Selon Sékou Ouédraogo, la formation, la stabilité politique et la bonne gouvernance sont indispensables à la construction d'une industrie spatiale africaine viable

Le Burkinabé Sékou Ouédraogo, chef de projet aéronautique chez Safran, le groupe industriel et technologique français spécialisé dans l’aéronautique et l’astronautique, soutient que la création d’une agence spatiale africaine est une des conditions pour accélérer le développement de l’Afrique. Dans cette interview à nos confrères de SciDev.Net, il explique notamment que la recherche dans le domaine des études spatiales est une porte de salut pour les Africains, en raison des nombreuses applications de l’industrie spatiale dans le contexte du développement, notamment la télédétection pour les besoins de l’agriculture, de l’aménagement du territoire et de l’environnement, entre autres.

Selon Sékou Ouédraogo, la formation, la stabilité politique et la bonne gouvernance sont indispensables à la construction d’une industrie spatiale africaine viable

  Mais pour que l’Afrique puisse tirer le meilleur parti d’une industrie spatiale viable, Sékou Ouédraogo pose plusieurs conditions, dont la formation, mais aussi la stabilité politique et la bonne gouvernance.  L’auteur, en 2015, de l’ouvrage « L’Agence spatiale africaine – Vecteur de développement », soutient qu’une agence spatiale n’est pas un gadget, mais un instrument indispensable de prospection et de prise de décision.

  SciDev.Net : Quel intérêt pour l’Afrique de s’intéresser à l’espace, alors que ses enfants ont du mal à se nourrir ? Quelle valeur ajoutée l’espace peut-il apporter au développement de l’Afrique ?

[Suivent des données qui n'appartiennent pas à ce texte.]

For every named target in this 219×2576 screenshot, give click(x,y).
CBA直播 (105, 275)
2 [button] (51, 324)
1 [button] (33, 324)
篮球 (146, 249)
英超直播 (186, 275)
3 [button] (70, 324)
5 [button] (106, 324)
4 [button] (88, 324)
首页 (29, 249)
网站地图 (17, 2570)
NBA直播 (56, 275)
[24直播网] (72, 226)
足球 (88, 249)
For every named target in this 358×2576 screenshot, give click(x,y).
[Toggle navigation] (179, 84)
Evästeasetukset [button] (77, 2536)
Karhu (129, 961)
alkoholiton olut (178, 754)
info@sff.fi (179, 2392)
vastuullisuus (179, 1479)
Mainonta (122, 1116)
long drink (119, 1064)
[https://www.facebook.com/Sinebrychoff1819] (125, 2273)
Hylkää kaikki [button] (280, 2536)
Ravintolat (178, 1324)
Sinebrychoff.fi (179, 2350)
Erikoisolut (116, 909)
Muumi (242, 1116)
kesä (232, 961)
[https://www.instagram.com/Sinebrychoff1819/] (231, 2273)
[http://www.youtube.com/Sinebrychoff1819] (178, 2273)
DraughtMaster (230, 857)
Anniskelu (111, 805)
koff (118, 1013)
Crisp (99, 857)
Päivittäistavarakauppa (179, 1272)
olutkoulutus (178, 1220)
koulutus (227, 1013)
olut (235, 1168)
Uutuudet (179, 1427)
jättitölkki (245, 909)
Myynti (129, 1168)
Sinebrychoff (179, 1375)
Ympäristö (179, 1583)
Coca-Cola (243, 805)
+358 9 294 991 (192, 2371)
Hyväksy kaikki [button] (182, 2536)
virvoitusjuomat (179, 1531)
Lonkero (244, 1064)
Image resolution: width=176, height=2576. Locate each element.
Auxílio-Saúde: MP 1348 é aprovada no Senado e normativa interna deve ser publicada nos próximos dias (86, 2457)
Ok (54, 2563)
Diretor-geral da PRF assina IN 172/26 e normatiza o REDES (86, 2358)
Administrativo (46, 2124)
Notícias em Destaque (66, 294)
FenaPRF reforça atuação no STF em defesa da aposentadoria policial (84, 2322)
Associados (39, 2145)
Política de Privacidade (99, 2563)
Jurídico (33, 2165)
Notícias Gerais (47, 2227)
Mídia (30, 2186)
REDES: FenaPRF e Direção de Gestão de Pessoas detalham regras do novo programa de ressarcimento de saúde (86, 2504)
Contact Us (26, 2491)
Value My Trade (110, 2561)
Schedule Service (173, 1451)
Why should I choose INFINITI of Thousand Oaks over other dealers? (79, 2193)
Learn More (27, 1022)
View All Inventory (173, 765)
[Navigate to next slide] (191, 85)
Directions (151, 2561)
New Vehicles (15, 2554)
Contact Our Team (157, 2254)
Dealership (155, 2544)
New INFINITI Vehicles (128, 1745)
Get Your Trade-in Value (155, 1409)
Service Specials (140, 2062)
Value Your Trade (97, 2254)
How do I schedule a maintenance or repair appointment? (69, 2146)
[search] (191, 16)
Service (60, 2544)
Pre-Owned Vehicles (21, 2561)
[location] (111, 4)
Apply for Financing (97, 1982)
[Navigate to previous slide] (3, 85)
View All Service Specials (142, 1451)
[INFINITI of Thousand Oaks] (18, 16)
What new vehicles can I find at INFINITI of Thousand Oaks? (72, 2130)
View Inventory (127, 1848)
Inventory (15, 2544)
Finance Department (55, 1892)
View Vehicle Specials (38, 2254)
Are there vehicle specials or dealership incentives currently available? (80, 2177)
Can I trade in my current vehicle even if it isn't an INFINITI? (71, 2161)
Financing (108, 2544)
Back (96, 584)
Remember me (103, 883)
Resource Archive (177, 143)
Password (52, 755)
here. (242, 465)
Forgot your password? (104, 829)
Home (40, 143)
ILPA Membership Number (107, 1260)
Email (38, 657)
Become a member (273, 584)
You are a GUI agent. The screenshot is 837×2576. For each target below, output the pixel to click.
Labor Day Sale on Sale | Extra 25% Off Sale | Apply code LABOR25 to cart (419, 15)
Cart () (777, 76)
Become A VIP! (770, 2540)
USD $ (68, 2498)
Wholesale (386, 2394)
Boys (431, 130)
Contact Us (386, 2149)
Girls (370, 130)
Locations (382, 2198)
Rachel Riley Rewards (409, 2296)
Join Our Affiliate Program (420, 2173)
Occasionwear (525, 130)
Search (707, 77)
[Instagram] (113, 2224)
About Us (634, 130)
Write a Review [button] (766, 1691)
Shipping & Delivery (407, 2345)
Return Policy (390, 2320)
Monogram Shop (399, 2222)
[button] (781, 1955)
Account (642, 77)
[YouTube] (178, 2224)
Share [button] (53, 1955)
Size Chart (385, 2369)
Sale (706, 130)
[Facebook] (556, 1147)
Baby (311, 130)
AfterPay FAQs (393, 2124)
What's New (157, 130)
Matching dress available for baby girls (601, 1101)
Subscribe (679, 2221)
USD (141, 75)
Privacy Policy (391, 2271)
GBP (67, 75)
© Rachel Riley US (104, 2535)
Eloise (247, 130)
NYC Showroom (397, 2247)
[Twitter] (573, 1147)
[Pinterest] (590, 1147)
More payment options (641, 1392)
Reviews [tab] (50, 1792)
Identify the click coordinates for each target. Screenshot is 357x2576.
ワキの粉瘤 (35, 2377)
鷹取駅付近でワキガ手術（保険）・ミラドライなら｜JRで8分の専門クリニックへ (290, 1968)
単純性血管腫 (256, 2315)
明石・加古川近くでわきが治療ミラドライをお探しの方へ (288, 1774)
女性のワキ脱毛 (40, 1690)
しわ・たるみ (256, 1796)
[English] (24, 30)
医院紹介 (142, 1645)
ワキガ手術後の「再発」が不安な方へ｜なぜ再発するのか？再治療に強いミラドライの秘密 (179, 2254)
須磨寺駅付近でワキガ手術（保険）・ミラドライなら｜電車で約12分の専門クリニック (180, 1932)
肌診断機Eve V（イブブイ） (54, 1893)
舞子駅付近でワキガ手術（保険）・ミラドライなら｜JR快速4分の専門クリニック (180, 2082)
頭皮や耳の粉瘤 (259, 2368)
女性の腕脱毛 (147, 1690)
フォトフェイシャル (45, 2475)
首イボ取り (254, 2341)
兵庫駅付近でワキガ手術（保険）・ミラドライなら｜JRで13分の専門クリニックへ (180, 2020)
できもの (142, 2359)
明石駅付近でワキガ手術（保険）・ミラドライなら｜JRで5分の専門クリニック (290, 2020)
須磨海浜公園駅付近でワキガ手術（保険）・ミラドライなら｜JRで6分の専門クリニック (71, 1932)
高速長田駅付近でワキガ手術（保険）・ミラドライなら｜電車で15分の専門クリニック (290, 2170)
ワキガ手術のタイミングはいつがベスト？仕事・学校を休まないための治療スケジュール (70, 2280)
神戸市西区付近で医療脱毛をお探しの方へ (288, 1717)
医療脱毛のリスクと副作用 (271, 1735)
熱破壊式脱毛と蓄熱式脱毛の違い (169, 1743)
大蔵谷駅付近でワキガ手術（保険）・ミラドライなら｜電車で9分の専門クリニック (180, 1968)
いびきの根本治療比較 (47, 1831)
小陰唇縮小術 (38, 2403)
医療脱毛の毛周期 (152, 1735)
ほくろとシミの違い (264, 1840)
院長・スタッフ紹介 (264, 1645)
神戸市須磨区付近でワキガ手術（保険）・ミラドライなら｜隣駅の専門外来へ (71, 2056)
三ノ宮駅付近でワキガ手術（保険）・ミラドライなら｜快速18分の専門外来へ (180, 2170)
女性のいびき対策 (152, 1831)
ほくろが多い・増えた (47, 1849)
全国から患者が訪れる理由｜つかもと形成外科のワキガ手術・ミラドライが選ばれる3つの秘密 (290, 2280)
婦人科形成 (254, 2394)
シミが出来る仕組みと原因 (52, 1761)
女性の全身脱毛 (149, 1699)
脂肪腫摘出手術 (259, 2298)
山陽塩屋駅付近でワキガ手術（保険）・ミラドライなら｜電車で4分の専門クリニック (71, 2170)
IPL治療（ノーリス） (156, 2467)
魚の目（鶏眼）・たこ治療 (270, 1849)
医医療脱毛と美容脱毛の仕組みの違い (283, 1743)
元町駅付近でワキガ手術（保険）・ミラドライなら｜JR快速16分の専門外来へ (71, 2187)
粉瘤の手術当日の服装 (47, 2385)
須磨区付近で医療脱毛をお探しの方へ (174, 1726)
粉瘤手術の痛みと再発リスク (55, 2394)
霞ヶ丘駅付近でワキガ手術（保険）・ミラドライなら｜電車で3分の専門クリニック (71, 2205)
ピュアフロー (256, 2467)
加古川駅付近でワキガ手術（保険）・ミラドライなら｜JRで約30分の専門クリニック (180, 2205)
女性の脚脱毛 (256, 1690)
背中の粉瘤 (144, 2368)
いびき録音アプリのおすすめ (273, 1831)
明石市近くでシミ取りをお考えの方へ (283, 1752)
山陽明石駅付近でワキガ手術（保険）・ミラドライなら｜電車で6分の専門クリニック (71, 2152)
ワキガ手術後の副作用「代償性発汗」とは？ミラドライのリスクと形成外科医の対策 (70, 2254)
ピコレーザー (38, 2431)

Sékou Ouédraogo : S’intéresser à l’espace peut paraitre un peu dénué de sens pour un continent qui a du mal à subvenir aux besoins vitaux de ses populations. Certes, l’autosuffisance alimentaire, les guerres, les catastrophes naturelles (désertifications, inondations, feux de forêts, insuffisance au niveau de l’éducation et de la santé, etc.) sont des sujets prioritaires pour le développement de l’Afrique. Néanmoins, l‘utilisation de l’espace n’est pas uniquement liée à un besoin de reconnaissance internationale et n’est pas faite pour servir de vitrine technologique. Cette utilisation au travers de l’outil satellite peut permettre aujourd’hui de solutionner les maux cités précédemment. En effet, il est aujourd’hui possible, grâce aux satellites, d’assurer l’ordre et la sécurité intérieure (police, gendarmerie et sécurité civile, incluant la prévision des catastrophes) ; de garantir la sécurité extérieure (observation des zones de combat ou autres) ; d’assurer la sécurité alimentaire (agriculture, eau et pêche) ; de garantir des conditions de vie décentes avec une perspective de développement durable ; de veiller à la santé des concitoyens (télémédecine, etc.) ; d’assurer l’éducation des concitoyens (télé-éducation, etc..) ; de favoriser le développement économique (gestion des moyens de transports comme l’avion, le bateau, le train, la recherche de matières premières (or, pétrole, etc.).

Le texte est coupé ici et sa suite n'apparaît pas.